Darwinian Evolution of Acute Lymphoblastic Leukaemia

Overall survival for paediatric ALL is favourable, but after relapse this rate drops dramatically. Many patients who relapse will have an aggressive drug resistant disease, clonally evolved from a presentation or ancestral clone, acquiring mutations in a Darwinian manner. We previously characterised a presentation/relapse pair derived from a t(17;19) pre B ALL patient sample in which the relapse has a 5q deletion spanning 5 genes, including NR3C1, the glucocorticoid receptor. Competitive transplantation showed the presentation outcompetes the relapse, except under dexamethasone treatment. This lead to the hypothesis that one of the 5 deleted genes was responsible for the reduction in fitness.

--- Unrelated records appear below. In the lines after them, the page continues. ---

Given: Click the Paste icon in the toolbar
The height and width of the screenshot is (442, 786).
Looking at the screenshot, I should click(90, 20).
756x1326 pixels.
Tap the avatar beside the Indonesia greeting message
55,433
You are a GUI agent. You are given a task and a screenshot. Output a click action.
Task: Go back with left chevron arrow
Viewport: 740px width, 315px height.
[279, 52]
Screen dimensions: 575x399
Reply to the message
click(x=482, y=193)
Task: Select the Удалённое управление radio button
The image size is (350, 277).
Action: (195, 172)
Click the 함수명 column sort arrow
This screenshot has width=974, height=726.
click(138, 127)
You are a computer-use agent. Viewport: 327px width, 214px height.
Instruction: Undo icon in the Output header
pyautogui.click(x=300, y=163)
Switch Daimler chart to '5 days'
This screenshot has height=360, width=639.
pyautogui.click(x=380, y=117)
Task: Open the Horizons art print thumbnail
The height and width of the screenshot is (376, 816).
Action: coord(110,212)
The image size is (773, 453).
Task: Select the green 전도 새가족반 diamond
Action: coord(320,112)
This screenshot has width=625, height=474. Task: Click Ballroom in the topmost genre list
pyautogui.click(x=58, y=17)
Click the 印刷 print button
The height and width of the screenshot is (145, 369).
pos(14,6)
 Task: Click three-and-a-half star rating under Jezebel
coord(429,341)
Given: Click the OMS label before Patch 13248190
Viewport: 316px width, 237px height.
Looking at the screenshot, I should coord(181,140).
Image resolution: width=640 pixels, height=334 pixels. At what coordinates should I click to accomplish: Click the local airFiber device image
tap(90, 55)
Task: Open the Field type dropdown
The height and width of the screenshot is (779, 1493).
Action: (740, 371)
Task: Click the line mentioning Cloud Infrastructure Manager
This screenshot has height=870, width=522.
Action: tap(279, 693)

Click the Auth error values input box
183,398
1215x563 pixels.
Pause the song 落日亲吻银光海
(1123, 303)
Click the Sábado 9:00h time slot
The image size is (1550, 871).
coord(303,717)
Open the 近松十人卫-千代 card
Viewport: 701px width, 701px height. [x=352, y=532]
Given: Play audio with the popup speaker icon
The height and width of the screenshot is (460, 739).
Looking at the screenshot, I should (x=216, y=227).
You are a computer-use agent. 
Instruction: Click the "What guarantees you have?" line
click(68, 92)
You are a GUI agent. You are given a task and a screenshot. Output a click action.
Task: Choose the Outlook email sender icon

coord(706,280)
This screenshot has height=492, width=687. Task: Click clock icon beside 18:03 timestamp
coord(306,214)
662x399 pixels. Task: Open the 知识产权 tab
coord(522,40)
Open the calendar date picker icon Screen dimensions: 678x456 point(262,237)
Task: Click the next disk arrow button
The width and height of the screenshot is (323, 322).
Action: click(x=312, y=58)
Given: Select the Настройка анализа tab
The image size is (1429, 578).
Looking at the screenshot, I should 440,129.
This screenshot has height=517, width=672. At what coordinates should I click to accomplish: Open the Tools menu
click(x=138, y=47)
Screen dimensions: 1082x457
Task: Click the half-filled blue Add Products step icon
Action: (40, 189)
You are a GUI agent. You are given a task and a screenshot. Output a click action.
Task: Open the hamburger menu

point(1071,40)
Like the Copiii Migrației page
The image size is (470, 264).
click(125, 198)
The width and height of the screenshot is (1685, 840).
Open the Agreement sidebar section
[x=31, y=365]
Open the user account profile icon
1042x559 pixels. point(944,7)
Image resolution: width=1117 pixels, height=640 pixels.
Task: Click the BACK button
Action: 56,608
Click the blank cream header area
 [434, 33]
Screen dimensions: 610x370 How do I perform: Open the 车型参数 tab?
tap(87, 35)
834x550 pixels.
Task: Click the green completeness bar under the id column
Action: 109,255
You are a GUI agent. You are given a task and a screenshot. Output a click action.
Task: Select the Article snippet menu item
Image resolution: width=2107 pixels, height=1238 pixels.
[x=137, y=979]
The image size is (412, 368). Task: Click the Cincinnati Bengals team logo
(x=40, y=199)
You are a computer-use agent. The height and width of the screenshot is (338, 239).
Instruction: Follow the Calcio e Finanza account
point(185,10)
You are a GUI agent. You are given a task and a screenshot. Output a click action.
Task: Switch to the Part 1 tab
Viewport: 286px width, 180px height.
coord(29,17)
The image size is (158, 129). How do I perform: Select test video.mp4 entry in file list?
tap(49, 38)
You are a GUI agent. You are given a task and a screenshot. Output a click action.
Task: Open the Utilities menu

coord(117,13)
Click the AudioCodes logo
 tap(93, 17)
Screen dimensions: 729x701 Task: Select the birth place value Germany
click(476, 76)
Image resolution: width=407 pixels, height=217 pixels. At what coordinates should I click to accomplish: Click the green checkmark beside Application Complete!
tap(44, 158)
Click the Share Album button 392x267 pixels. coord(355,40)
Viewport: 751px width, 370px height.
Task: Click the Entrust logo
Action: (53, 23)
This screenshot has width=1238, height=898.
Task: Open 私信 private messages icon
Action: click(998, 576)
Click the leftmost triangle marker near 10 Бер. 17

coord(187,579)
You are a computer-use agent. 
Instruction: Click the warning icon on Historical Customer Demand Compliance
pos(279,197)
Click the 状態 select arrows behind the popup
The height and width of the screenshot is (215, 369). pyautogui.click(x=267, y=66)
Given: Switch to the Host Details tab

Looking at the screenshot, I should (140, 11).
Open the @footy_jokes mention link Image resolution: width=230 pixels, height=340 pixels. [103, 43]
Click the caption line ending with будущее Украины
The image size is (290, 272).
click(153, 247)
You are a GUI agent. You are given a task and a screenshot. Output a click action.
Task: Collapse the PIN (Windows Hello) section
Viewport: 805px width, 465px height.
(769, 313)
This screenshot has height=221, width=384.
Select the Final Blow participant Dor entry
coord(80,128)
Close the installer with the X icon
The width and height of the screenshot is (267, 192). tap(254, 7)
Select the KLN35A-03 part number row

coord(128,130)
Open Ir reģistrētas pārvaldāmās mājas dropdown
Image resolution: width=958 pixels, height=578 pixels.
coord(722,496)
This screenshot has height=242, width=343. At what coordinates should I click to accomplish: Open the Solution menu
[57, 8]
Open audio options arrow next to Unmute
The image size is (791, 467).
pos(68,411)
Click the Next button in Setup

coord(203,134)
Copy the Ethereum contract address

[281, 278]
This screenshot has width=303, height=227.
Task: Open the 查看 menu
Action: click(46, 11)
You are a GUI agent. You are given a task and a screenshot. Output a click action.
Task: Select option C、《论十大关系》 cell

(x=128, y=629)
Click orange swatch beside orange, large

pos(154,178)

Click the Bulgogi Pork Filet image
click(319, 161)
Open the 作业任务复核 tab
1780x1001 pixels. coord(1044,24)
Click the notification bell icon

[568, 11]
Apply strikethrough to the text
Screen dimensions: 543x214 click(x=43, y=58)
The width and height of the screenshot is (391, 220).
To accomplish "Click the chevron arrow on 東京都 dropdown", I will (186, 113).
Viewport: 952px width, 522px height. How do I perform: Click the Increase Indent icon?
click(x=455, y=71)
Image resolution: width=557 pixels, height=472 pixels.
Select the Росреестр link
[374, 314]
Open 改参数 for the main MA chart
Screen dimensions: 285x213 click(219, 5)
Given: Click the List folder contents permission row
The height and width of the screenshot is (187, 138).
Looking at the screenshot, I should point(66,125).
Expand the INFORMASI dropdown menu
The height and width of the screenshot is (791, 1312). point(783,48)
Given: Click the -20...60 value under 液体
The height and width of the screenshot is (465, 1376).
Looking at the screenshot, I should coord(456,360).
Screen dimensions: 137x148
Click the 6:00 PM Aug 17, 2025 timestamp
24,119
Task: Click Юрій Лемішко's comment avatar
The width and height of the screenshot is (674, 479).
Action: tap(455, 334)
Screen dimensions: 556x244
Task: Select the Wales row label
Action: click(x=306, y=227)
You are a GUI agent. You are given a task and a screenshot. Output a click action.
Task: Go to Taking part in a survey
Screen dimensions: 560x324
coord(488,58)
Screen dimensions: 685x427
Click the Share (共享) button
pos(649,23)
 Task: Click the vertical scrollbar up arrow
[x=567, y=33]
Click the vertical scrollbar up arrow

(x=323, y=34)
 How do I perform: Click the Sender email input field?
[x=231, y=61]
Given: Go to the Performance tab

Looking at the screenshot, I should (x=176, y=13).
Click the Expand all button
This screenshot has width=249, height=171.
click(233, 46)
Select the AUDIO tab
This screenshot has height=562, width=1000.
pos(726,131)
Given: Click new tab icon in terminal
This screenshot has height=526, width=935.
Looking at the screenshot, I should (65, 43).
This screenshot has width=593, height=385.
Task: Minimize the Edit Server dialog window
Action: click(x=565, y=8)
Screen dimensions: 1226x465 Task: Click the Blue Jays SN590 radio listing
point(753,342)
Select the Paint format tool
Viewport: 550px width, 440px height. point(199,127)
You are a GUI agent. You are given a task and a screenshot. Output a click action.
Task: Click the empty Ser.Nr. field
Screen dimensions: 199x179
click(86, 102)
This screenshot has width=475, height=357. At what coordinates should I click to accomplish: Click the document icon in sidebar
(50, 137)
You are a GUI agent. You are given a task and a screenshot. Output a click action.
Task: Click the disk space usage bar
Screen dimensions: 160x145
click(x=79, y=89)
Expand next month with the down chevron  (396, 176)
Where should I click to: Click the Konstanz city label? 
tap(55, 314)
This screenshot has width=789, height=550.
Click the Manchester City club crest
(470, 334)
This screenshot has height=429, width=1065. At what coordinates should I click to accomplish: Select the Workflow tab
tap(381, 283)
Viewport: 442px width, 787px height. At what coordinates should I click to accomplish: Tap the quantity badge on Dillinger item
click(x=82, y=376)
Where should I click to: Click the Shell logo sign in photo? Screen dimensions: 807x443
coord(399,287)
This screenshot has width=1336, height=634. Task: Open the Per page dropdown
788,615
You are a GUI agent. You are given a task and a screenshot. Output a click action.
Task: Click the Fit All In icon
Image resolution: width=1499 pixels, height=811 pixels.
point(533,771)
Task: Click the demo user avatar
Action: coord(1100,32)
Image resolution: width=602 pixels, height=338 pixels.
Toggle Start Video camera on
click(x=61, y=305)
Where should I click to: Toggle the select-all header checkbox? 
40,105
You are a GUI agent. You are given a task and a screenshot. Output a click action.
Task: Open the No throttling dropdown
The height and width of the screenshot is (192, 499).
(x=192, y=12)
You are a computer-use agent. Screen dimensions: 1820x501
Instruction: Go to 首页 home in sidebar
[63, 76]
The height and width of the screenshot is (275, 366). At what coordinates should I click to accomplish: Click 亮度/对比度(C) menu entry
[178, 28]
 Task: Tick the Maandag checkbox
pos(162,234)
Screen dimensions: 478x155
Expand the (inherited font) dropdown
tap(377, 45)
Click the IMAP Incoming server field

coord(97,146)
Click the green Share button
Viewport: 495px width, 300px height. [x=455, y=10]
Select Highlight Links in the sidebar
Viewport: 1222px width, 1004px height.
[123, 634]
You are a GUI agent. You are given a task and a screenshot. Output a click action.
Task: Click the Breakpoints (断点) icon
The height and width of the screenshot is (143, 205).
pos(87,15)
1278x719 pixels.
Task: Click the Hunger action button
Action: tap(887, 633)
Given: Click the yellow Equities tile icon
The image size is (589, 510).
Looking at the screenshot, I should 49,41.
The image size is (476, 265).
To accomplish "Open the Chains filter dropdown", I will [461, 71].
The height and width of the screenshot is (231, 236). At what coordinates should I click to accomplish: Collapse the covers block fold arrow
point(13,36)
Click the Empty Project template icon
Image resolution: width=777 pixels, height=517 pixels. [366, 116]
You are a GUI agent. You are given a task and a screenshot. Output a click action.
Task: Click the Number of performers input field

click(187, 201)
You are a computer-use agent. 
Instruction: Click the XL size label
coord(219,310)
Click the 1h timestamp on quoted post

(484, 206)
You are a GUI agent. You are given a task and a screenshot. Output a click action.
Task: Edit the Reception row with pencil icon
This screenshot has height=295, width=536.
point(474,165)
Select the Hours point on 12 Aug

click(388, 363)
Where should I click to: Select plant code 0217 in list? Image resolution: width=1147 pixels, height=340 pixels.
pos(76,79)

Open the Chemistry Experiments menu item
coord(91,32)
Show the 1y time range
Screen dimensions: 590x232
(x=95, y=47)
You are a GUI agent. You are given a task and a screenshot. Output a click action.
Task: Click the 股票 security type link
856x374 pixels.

To test this we used the pre B ALL cell line 697 (t(1:19)), transduced with lentiviral vectors carrying shRNA targeting the deleted genes. We conducted a small scale screen in which shRNA adversely affecting fitness were expected to be lost. NR3C1 function was also tested using mifepristone, a potent antagonist, however we found that in the first 24 hours there is a degree of agonist activity preceding reductions in gene expression. Furthermore, in vivo experiments with mifepristone have shown no effect on survival. It has been decided mifepristone is not a viable option to reduce NR3C1 signalling. We concluded NR3C1 deletion, although rare in primary samples may not cause reduced fitness in the original patient sample. Gene expression analysis of patient derived xenograft material was used to determine other possible candidate genes. From this, a list of 95 genes differentially expressed between presentation and relapse has been produced. This list implicates epigenetic mechanisms as a possible cause for reduced fitness as well as identifying several other interesting candidate genes.